When Fontes argued that Finchem’s goal was to overturn an election, the Republican strenuously denied the suggestion.
“I’m not talking about overturning an election,” he said. “I’m talking about declaring one county’s election irredeemably compromised.” Of course, the contest between Trump and Joe Biden in Arizona was close. To have made that declaration as the state’s most senior election official would have thrown the entire state’s electoral votes in doubt—and potentially would have put the national presidential election in the air.
At several points in the debate, Fontes referenced Finchem’s presence at the Capitol in Washington during the Jan. 6 riot. Previously, Finchem has downplayed his activity on that day, saying he just flew to Washington to present evidence to GOP members of Congress. Footage of the crowd outside the Capitol that day, however, showed Finchem very close to the Capitol building after it had been breached by rioters.
Asked directly if Arizona voters would approve of their top election official being present at an attempt to derail a presidential election, Finchem simply said, “to be at a place when something is happening is not illegal.”
He also said that he had been interviewed by both the Department of Justice and the House select committee investigating Jan. 6—as a witness.
The debate moderator attempted to pin down Finchem on his position regarding mail-in voting, a focus of GOP consternation in 2020 though it has been widely used in many states, such as Arizona, for years.
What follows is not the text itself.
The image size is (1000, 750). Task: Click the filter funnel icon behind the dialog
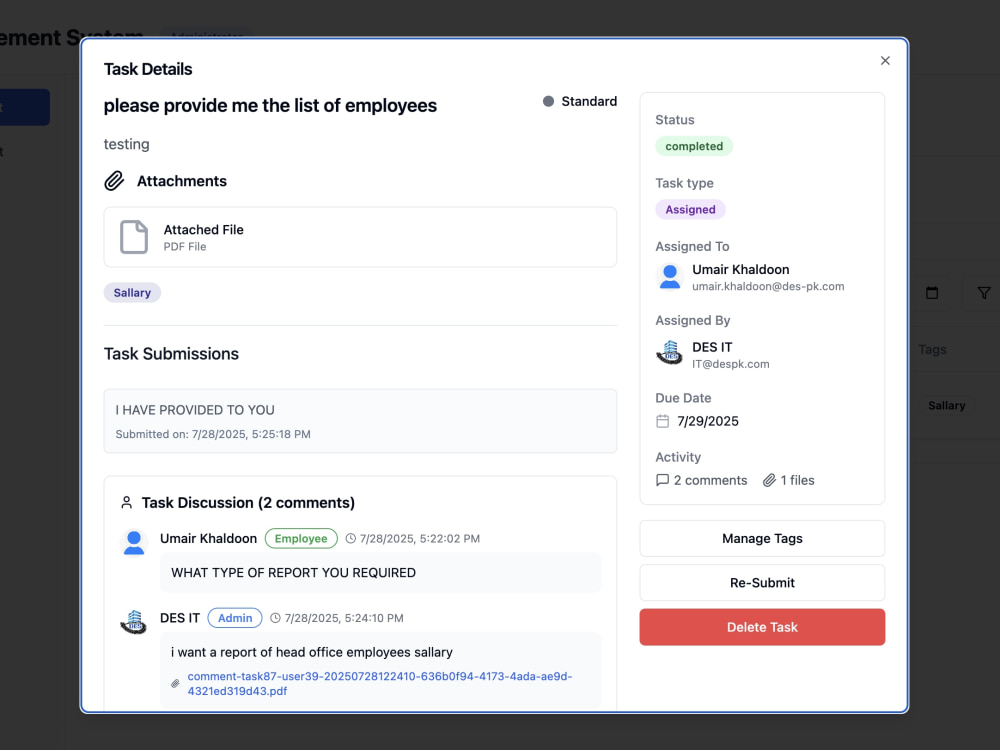coord(983,293)
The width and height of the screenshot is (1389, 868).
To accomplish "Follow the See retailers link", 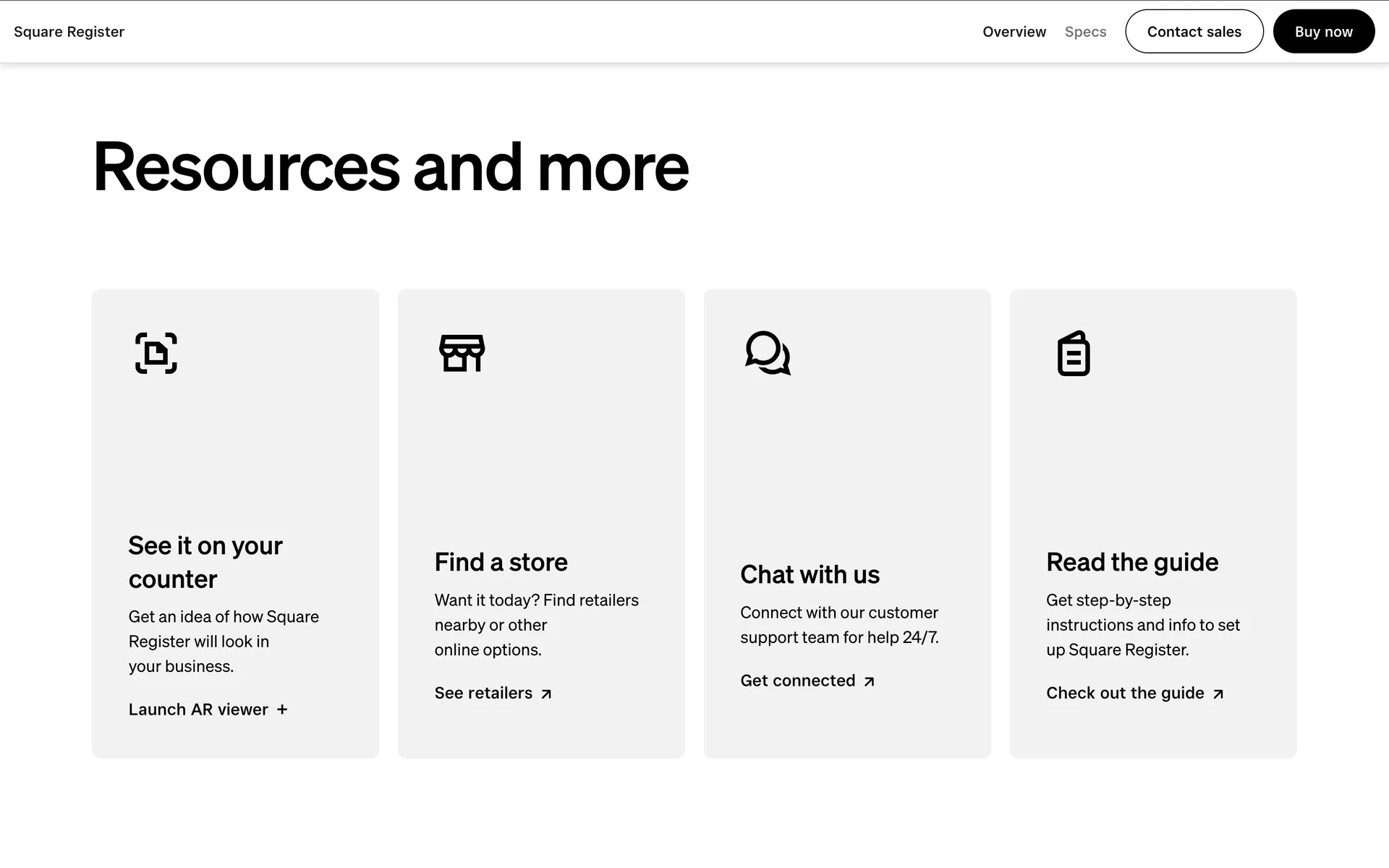I will point(483,693).
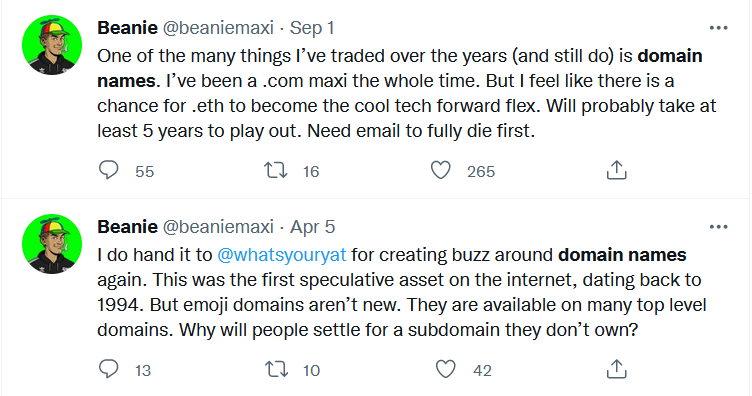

Finchem has previously expressed opposition to mail-in voting but was reluctant to do so on the debate stage Thursday night. Asked repeatedly if he would seek to curtail the practice, Finchem simply said that it was his job to implement the legislature’s plans and that his own views were irrelevant.
“What I want doesn’t matter,” Finchem insisted, before finally admitting, “I don’t care for mail-in voting.”
While races such as secretary of state are typically under the radar contests, the elevation of Finchem—and like-minded candidates in other states—has alarmed many in both parties who are concerned that they might use their power not only to roll back voting access but refuse to accept the outcome of the elections in 2024 and beyond.
But in few states is the contrast between the secretary of state hopefuls is as stark as it is in Arizona.
Fontes, a former Maricopa County Recorder, eagerly linked Finchem to 2020 conspiracy theories and the violence of Jan. 6, calling that record “an unhinged and violent aspect of Mark Finchem he’d rather not discuss.”
Clearly, Finchem was unhappy with how the debate focused on his far-fetched claims and controversial record. Afterward, he tweeted, “NOT ONE QUESTION QUESTIONING ADRIAN FONTES FOR HIS QUESTIONABLE PERFORMANCE AS AN ELECTIONS OFFICER.”